WHAT YOU NEED TO DO: Pull every line with "message" from the data below and copy it.

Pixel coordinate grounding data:
######

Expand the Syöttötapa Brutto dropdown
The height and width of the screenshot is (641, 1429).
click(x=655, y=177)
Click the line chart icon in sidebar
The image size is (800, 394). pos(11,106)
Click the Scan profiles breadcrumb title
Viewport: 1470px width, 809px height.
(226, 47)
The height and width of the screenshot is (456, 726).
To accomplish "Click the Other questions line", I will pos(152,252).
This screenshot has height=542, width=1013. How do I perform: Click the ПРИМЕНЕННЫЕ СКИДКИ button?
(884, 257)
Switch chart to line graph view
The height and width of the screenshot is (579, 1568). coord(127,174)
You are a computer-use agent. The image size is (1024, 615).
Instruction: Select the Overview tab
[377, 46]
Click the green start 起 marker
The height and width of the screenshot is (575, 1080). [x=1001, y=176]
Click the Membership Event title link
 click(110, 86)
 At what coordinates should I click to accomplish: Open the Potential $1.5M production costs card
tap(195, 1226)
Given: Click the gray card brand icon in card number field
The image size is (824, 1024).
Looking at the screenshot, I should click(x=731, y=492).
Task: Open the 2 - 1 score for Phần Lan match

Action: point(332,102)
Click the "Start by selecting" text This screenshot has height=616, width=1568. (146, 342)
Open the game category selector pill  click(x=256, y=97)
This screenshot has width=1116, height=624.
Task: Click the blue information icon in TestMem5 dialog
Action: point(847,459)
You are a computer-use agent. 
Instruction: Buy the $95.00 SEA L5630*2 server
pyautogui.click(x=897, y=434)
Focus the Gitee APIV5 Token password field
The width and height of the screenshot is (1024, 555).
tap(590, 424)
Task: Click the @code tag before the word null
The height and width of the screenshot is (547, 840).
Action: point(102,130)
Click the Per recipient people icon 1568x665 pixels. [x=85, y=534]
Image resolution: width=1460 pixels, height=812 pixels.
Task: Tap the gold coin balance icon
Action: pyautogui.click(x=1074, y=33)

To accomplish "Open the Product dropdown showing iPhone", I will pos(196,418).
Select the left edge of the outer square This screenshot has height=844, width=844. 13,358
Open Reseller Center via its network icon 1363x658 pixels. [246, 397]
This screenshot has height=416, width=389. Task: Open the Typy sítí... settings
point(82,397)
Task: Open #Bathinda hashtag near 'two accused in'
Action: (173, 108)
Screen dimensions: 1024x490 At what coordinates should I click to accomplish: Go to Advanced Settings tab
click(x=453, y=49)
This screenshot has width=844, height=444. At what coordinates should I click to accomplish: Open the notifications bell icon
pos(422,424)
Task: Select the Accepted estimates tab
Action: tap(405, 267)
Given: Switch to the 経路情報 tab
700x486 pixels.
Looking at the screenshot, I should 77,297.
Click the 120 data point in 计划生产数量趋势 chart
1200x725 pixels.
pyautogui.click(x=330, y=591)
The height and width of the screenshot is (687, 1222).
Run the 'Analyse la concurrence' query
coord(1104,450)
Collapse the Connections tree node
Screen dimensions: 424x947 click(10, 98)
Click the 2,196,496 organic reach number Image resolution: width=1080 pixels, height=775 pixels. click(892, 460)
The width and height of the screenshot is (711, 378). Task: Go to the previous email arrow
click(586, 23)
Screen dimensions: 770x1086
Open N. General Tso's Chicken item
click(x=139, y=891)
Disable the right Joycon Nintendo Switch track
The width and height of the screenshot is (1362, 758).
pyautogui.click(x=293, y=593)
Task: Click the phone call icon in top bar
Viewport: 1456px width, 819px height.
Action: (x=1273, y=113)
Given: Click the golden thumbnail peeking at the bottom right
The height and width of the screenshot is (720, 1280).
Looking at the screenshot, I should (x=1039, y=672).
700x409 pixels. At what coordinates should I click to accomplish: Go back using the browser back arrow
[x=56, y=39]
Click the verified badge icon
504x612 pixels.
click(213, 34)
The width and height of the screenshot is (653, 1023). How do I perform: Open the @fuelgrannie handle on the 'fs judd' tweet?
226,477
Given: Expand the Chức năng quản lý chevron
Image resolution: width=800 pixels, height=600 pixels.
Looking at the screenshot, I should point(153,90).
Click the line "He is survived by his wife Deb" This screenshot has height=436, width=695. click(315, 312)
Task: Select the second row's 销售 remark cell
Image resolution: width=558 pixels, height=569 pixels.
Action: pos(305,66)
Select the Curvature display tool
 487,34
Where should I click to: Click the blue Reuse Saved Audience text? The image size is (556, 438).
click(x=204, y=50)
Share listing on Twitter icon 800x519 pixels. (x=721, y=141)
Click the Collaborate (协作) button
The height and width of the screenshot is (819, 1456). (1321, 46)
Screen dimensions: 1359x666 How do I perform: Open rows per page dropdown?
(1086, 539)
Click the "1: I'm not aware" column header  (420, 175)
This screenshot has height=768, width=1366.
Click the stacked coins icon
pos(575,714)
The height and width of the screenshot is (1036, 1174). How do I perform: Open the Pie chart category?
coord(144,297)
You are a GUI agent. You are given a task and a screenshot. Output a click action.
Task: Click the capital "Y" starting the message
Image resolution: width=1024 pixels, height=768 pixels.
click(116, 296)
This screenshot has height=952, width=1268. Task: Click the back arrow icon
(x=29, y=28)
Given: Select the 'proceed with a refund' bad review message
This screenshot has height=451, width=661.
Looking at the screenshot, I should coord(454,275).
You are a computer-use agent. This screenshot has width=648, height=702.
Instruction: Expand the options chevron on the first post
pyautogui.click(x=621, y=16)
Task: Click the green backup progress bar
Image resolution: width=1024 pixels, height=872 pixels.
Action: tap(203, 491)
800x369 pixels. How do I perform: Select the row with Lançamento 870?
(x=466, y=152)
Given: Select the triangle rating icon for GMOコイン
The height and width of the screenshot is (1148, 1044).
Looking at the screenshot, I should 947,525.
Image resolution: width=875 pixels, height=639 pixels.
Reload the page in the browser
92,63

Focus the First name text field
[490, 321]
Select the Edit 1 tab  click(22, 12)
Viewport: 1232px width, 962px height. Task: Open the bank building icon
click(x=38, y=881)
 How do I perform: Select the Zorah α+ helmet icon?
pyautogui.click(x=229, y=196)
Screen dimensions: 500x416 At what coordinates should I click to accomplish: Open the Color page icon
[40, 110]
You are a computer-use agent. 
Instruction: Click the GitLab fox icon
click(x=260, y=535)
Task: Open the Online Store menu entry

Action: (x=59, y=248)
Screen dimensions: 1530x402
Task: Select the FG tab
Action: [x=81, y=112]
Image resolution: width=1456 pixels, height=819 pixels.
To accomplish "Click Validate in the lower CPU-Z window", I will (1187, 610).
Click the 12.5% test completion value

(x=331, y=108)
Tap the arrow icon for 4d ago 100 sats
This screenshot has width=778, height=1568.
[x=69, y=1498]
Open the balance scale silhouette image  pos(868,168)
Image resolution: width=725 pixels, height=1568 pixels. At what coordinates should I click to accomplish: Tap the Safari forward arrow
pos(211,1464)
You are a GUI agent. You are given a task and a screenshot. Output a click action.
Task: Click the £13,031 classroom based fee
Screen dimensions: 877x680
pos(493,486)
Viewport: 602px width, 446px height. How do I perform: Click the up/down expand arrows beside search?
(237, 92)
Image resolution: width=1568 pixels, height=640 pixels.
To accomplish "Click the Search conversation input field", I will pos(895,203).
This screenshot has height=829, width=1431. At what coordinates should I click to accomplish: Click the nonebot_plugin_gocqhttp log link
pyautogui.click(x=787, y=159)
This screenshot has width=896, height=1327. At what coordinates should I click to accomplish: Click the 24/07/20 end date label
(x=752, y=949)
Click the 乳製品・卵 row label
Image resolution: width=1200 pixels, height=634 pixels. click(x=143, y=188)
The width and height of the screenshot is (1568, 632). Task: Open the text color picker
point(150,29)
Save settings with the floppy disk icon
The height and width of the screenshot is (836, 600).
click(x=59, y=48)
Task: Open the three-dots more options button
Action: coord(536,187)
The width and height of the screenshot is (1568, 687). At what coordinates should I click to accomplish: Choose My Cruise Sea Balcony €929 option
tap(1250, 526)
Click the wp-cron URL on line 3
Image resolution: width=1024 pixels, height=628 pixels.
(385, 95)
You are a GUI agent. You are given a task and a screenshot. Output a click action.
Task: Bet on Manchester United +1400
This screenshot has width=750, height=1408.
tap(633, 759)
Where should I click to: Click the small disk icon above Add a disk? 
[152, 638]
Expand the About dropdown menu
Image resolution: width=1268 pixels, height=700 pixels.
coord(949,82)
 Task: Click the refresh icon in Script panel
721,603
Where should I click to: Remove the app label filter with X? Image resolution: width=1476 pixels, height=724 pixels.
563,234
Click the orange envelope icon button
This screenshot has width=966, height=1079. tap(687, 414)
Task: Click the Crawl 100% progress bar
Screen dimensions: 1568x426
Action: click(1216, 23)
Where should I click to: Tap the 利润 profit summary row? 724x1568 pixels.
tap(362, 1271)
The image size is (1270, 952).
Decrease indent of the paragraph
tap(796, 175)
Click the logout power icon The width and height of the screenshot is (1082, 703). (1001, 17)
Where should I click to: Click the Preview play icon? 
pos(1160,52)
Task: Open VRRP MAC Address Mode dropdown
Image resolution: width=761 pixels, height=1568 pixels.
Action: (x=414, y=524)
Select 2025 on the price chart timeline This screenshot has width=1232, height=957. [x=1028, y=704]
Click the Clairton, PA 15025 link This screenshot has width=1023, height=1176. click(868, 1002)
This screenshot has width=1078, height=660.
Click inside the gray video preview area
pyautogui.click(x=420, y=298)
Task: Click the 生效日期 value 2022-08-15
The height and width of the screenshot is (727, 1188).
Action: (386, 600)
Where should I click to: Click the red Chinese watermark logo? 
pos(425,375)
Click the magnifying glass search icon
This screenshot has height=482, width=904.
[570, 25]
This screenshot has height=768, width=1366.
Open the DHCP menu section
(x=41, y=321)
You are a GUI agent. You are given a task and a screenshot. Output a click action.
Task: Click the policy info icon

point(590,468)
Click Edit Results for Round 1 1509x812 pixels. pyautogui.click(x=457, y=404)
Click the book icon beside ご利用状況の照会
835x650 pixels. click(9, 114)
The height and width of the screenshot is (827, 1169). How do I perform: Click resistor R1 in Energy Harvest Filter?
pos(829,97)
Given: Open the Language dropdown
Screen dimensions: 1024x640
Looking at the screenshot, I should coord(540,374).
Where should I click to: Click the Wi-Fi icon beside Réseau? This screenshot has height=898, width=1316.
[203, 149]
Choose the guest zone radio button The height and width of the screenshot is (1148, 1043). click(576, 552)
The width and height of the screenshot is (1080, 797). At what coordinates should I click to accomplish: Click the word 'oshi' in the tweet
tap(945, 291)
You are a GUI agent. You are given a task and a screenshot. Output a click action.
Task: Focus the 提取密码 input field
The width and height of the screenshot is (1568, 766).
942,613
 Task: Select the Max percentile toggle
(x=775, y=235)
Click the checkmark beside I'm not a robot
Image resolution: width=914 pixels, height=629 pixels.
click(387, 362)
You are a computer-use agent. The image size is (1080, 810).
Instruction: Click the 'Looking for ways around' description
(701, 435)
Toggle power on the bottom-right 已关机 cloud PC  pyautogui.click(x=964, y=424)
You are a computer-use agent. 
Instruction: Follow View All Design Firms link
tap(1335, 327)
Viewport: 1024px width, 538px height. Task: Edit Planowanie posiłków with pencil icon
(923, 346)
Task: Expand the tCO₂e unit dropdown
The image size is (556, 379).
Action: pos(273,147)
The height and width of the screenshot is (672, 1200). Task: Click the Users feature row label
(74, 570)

######

EXERCISE ANSWER:
Task: Click the capital "Y" starting the message
Given: Select the 'proceed with a refund' bad review message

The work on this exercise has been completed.